■ Excerpt to read
╭──
Across the globe, with the increase in online pharmacies and improved manufacturing technology, knockoff drugs are proliferating. Nearly every type of drug is susceptible to counterfeiting¬— from anti-malarial drugs and antibiotics to cholesterol and anti-inflammatory medicines. Often available at discount prices and without a prescription, these drugs pose a serious public health risk: some are less-potent version of the original formula; others contain toxic ingredients.
The World Health Organization estimates that nearly half of drugs sold online are fakes.1
A Novel Approach to Public Education
To help combat this problem, Pfizer Malaysia with its Ministry of Health, the Malaysian Urological Association, and Malaysian Pharmaceutical Society have launched the “Spot The Fake” campaign, an interactive website that teaches the public how to detect falsified drugs. In Malaysia, some 5 percent of drugs are counterfeits, with the highest being erectile dysfunction (ED), anti-infective and cardiovascular drugs.
In Malaysia, as in many cultures around the world, men are reluctant to openly discuss with their doctors about ED. As a result, many fall prey to the illicit market and illegal online pharmacies to discreetly purchase medications. “Particularly with ED there’s an embarrassment about talking to a healthcare professional, so patients turn to these unscrupulous channels,” said John McKendry, Country Manager for Pfizer Malaysia. “There’s very strong brand recognition of our ED medication, which lends it to be a greater target for counterfeit makers,” said McKendry.
[Click image to visit SpottheFake.com.my]
Fake Drugs Go Global
In developing countries of Asia, Africa, and Latin America where drug regulatory oversight is limited, fake drug sales are common: up to 30 percent of medicines sold are fakes.2 In developed nations such as the US and Canada about 1 percent of drugs sold are counterfeit.2 Falsified drugs generate up to $75 billion a year in sales,3 making it a high-profit industry for organized crime networks who drive many fake drug operations.4
Fake drugs also have serious public health costs. An estimated 100,000 people die a year from fake medicines.5 One of the biggest problems with taking a fake drug is the patient is not getting the therapeutic treatment they need. In other instances, these fake medicines contain toxic ingredients such as lead paint, printer cartridge ink, talc, brick dust, ground up drywall, and arsenic.6 More than 82 knockoff versions of Pfizer medicines have been found in 111 countries.
Training Drug Detectives
Detecting the differences between forged drugs and originals can be tricky. “With improvements in technology on printing and packaging, they’re able to make fakes that look very real and patients won’t be able to differentiate immediately,” said McKendry. Some warning signs include: variations in the words and numbers printed on a pill, its shape, packaging, and taste.
The Spot the Fake website includes interactive games that teach visitors to spot these subtle differences in pills. “Traditionally, we had done anti-counterfeit education in a very factual and uninspired way,” he added. “This is a more light-hearted, lively consumer-friendly way to get the information out. We hope by making it more approachable, it sticks.”
The site also hopes to raise awareness around the problem of illegal online pharmacies.7 Consumers don’t know where these drugs originate, and often they’re coming from a third party dealer or wholesaler. “This is really an opportunity to open up a public dialogue, and empower patients to be able to determine a fake drug from a legitimate one,” said McKendry.
╰──
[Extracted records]
╭──
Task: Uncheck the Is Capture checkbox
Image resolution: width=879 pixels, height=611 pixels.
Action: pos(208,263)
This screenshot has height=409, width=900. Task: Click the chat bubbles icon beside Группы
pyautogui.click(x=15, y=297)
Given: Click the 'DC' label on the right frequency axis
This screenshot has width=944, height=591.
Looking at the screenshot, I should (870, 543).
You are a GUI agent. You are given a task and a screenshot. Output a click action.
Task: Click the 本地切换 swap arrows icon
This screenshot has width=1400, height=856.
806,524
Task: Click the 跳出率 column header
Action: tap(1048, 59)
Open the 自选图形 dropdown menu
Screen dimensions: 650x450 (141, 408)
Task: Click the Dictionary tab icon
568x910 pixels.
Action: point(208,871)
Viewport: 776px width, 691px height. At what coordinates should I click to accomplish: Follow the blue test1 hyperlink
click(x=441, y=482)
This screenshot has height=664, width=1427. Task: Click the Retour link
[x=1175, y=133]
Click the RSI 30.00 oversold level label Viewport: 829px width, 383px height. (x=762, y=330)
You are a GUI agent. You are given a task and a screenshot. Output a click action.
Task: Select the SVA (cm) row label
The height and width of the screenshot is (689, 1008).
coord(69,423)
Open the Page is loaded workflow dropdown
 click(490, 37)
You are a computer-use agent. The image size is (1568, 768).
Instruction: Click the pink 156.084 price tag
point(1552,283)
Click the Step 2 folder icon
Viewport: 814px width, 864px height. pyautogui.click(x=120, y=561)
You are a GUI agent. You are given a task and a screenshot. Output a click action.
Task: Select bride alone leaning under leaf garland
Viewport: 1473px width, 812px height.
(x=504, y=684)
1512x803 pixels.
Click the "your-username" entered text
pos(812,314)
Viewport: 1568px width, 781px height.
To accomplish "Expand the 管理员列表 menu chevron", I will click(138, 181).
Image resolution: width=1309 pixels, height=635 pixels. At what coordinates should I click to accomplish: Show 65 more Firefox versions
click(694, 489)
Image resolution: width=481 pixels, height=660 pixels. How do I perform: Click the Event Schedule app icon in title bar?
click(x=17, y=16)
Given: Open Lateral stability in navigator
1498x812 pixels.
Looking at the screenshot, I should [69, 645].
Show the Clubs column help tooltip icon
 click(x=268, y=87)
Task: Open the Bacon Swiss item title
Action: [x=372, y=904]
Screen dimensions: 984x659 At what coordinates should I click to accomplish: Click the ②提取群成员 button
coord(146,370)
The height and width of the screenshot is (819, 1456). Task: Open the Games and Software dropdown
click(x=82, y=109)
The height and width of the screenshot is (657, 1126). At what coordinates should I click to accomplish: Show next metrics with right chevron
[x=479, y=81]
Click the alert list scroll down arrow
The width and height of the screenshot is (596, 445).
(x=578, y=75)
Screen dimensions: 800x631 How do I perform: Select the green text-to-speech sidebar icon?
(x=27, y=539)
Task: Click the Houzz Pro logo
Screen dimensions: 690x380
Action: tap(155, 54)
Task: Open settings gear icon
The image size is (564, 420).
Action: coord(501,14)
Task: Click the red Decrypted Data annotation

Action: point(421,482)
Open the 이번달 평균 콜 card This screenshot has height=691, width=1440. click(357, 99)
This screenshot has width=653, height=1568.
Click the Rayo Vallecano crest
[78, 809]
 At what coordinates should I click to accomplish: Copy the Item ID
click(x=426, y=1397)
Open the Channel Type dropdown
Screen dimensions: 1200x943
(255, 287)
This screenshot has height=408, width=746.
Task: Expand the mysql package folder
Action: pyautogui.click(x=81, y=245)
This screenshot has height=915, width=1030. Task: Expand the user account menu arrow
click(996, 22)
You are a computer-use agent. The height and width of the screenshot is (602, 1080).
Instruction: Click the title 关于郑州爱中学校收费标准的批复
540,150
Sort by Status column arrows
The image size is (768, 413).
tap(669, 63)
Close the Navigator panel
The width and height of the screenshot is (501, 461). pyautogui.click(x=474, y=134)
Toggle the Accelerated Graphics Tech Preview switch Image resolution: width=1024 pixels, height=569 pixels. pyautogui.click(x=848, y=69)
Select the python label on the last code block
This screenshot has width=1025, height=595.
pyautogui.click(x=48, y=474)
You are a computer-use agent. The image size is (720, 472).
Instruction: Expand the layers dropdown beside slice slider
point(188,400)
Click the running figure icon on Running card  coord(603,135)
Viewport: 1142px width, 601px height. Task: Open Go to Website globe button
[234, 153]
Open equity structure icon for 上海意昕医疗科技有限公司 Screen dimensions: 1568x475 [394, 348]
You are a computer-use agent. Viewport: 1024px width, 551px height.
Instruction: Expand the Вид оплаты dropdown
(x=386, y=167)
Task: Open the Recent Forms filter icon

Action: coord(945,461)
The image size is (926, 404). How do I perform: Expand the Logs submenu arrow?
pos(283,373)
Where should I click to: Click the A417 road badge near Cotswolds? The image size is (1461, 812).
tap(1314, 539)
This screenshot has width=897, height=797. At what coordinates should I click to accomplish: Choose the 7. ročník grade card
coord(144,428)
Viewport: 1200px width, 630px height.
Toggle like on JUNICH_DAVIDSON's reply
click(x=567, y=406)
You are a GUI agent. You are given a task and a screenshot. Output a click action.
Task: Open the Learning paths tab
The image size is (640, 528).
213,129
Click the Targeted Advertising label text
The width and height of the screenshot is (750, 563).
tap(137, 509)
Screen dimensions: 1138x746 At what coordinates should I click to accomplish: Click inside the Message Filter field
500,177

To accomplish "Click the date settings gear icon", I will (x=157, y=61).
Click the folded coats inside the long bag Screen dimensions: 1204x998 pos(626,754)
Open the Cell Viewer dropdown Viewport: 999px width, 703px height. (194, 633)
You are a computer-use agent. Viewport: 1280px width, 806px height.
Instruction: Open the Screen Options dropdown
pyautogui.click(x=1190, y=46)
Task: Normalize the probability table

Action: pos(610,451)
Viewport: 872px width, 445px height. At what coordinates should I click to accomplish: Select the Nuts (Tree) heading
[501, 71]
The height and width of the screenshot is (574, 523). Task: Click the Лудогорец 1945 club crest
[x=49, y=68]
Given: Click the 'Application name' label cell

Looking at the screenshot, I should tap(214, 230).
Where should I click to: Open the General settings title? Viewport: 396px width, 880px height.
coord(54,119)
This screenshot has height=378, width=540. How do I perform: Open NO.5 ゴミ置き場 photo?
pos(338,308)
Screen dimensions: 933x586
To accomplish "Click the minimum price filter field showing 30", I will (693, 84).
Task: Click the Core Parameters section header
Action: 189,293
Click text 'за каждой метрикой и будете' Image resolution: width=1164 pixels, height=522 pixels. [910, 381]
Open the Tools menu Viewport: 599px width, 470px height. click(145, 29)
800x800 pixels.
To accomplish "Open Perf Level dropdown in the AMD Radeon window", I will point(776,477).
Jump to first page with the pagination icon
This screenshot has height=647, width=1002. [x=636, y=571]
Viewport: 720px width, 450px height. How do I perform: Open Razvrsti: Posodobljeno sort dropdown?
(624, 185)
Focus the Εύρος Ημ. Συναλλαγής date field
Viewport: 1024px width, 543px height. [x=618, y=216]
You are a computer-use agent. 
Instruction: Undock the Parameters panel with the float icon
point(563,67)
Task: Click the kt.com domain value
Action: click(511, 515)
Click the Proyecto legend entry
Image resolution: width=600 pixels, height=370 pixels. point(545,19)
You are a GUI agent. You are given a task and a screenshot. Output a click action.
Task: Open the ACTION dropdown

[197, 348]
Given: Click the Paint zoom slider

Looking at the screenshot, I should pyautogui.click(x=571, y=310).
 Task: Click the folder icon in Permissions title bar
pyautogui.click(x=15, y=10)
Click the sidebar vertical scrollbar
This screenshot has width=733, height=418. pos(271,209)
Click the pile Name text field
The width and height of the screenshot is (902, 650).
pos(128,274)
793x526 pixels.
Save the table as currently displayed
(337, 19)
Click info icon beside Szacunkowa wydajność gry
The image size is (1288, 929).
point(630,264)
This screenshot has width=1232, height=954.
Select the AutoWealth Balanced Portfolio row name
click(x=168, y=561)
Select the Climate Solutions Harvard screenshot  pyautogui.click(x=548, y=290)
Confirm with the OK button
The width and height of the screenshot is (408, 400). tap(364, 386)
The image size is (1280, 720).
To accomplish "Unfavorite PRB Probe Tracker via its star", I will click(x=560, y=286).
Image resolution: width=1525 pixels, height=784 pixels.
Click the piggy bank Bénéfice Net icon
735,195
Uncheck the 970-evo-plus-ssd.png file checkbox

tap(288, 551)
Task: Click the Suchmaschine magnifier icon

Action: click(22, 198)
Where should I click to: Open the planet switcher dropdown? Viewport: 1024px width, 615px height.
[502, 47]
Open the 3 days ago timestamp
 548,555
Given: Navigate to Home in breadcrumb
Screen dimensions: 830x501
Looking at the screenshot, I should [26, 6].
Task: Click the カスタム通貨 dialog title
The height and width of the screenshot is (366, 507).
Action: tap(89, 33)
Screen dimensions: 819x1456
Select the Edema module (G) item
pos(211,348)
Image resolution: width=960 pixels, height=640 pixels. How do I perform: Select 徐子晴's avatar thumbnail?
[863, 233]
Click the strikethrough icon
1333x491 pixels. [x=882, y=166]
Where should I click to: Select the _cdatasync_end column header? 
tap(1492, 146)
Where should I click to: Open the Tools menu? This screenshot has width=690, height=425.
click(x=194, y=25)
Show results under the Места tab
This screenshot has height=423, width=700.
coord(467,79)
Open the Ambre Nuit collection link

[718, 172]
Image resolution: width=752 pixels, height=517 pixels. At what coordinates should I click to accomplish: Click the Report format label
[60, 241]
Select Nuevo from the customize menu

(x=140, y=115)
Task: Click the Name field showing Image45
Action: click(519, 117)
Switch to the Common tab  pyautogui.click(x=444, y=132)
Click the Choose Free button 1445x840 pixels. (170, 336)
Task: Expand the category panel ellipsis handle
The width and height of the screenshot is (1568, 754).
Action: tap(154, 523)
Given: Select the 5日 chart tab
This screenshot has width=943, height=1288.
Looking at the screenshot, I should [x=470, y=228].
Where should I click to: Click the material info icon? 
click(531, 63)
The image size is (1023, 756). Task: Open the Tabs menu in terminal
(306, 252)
╰──
■ Task set
[1] List every toxic ingredient that the article on counterfeit drugs says fake medicines may contain.
[2] Answer these questions from the article on counterfeit drugs:
(a) What share of drugs sold online does the World Health Organization estimate are fakes?
(b) Roughly what percentage of drugs in Malaysia are counterfeits?
(c) About how many people die each year from fake medicines?
[3] Output the passage of the article on counterfeit drugs starting at "Training Drug Detectives" and ending at "packaging, and taste.".
The rows are separate material, unconnected to the article on counterfeit drugs.

■ Outputs by task
[1]
- lead paint
- printer cartridge ink
- talc
- brick dust
- ground up drywall
- arsenic

[2]
(a) Nearly half.
(b) Some 5 percent.
(c) An estimated 100,000.

[3]
Training Drug Detectives
Detecting the differences between forged drugs and originals can be tricky. “With improvements in technology on printing and packaging, they’re able to make fakes that look very real and patients won’t be able to differentiate immediately,” said McKendry. Some warning signs include: variations in the words and numbers printed on a pill, its shape, packaging, and taste.